Prlic highlighted various elements that the Trial Chamber had ‘failed to take note of’ in the judgment, stating that the Croatian Community of Herceg Bosna was created ‘because the Republic of BH was unprepared to defend itself’ against the Serb aggression and because of the ‘collapse of the government’ in BH, not as a manifestation of ‘a criminal plan’. The Croatian Defense Council (HVO) was ‘the only multi-ethnic army’ in former Yugoslavia and was ‘not a threat to the sovereignty of BH’. The official Herceg Bosna policy was ‘for everyone to stay put in their homes’.

The Croatian Community of Herceg Bosna proved its commitment to peace by accepting all peace deals that were on the table, including the Vance-Owen peace plan from early 1993, Prlic said. The Trial Chamber ‘overlooked’ his personal contribution to the efforts to achieve peace.
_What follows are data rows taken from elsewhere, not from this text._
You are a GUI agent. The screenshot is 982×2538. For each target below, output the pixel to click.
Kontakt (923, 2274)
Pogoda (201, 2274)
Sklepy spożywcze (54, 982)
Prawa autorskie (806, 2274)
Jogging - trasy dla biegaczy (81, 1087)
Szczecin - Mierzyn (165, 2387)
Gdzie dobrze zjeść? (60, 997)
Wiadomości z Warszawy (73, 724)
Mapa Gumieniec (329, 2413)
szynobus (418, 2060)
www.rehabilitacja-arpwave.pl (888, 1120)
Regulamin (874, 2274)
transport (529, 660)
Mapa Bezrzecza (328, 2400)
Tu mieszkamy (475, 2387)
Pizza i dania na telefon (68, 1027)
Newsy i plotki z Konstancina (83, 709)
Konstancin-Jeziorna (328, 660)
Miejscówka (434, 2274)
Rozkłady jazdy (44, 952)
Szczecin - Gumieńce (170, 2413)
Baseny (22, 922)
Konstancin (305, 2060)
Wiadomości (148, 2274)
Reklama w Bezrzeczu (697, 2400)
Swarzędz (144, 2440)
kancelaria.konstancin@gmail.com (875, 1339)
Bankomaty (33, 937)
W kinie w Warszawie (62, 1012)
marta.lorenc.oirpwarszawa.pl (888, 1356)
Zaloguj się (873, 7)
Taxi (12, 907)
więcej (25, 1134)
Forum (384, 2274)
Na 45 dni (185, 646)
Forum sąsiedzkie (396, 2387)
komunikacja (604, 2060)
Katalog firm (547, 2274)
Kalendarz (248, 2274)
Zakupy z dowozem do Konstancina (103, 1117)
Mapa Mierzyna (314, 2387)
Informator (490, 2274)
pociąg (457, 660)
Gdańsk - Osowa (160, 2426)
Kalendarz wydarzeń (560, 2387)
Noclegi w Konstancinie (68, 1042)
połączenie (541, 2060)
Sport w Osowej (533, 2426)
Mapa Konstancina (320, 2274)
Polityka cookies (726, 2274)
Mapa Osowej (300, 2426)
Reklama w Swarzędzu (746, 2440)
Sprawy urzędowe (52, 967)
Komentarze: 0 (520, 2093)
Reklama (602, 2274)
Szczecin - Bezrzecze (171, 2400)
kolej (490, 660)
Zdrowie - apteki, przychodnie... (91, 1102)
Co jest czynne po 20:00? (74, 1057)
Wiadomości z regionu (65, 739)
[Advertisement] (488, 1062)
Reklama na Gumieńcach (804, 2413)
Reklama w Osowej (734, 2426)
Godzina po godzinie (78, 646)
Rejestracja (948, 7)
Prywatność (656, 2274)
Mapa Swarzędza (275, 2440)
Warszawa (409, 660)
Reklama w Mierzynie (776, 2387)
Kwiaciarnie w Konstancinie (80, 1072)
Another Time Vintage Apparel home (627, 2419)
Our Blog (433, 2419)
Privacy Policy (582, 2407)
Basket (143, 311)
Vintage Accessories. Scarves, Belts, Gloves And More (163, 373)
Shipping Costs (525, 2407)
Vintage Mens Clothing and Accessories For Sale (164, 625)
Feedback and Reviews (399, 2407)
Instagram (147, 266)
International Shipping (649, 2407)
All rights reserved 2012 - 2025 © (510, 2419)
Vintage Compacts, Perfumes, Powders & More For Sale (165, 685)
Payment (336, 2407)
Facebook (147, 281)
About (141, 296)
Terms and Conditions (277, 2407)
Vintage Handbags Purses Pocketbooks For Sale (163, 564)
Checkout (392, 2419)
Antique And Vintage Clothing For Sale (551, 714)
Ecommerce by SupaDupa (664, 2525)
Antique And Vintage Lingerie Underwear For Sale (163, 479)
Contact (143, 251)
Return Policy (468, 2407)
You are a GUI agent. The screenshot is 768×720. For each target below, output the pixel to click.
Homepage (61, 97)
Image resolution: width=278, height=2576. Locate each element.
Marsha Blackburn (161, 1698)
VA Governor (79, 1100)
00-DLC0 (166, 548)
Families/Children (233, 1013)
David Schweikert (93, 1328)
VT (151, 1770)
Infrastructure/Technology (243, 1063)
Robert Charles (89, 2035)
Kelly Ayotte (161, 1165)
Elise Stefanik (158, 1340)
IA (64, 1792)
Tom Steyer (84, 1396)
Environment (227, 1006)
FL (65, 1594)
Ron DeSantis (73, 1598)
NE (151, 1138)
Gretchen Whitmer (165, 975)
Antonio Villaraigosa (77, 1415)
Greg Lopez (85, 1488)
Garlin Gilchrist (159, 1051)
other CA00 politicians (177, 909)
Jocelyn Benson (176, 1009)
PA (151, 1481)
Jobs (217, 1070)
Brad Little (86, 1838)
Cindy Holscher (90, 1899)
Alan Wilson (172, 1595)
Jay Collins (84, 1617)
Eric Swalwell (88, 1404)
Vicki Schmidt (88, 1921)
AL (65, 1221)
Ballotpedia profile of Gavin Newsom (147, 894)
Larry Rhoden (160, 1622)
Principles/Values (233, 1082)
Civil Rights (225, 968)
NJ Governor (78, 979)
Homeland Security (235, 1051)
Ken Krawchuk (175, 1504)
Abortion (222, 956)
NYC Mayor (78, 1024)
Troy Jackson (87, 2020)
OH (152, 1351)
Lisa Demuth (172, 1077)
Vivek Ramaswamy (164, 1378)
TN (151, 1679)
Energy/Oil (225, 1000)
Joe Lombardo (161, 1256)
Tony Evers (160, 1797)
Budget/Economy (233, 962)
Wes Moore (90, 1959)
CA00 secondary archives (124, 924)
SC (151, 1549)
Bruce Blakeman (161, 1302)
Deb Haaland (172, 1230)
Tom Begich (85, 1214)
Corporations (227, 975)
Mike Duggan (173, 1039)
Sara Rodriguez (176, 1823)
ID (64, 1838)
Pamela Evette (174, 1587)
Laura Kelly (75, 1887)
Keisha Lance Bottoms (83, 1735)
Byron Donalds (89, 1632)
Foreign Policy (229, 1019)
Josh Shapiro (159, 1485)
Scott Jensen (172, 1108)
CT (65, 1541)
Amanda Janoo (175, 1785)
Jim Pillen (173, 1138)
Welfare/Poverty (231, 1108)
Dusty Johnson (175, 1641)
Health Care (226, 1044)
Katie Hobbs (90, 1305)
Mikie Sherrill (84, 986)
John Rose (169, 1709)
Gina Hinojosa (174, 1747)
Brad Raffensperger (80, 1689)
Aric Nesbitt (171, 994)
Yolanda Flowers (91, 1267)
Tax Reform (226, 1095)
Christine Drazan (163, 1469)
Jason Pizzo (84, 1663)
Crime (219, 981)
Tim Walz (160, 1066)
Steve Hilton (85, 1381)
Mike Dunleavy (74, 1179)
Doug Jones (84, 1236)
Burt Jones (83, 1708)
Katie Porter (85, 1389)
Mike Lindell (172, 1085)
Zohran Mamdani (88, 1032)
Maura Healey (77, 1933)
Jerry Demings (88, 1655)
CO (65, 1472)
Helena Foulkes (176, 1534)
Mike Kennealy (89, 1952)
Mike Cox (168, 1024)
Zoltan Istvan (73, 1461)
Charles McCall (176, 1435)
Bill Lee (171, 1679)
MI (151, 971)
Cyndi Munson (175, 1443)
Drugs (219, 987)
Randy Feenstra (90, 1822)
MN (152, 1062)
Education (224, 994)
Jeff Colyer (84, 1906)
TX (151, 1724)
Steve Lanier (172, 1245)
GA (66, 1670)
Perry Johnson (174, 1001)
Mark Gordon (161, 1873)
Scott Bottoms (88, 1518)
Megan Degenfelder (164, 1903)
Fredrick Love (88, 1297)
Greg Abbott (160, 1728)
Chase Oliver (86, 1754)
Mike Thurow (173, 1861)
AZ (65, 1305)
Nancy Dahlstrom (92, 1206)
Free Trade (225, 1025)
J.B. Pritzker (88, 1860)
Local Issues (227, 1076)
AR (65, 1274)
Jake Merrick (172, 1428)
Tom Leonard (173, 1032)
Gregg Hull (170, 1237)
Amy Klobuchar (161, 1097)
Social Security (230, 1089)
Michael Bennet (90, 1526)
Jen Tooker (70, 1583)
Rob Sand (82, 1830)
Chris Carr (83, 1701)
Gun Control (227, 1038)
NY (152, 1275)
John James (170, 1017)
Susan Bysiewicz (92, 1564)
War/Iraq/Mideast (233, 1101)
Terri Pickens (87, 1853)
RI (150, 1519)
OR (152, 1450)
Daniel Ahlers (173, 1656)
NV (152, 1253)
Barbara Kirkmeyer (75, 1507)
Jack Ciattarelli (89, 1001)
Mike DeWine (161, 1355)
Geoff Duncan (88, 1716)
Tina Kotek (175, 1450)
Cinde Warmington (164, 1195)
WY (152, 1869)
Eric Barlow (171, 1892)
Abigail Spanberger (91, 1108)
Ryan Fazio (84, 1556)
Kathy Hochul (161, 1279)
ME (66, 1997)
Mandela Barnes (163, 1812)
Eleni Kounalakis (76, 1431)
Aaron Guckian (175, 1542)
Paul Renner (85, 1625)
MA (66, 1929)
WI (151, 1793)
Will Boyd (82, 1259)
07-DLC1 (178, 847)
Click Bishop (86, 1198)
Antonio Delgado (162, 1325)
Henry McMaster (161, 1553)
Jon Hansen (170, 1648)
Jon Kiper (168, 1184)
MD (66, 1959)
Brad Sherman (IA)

He ended his presentation by noting that he served as the BH defense minister at the time when its armed forces ‘brought peace’, going on to say, tearfully, that ‘my soldiers died in Srebrenica before that could be achieved’.

Prlic’s lawyer Michael Karnavas said the Trial Chamber had concocted ‘a fake account’ according to which Prlic was at the top of the political hierarchy in Herceg Bosna, contributing substantially to the joint criminal enterprise. According to him, the first-instance judgment was the result of ‘a disregard for evidence’, ‘failure to take context into account’ and ‘blatant and callous failure to consider the defense evidence’.

In his response to Prlic’s defense, prosecutor Douglas Stringer said the HVO had used the Vance-Owen plan as a pretext to ethnically cleanse Bosniaks from the municipalities perceived as Croat. It was implemented because the HVO issued an ultimatum to the BH Army, compelling it to withdraw from the areas that were to belong to Croats under the plan. As for the part played by the accused in the process, Stringer said it was manifest from a number of documents. He highlighted the statements made by the then Croatian president Tudjman and notes made by Mladic in his war diaries.

Prosecutor Catherine Gustafson noted that Prlic had signed the document establishing the Gabela prison, in which thousands of Bosniaks were imprisoned in 1993. He was aware of the horrible conditions in Gabela and Dretelj, because those details were discussed in his presence at the Herceg Bosna cabinet meetings. He also knew that prisoners were taken to the front lines to do forced labor. What did Prlic do, asked the prosecutor, and then went on to answer the question: ‘Nothing’.

The appellate hearing in the case against the former Herceg Bosna leaders will continue tomorrow with the oral arguments presented by Bruno Stojic’s defense.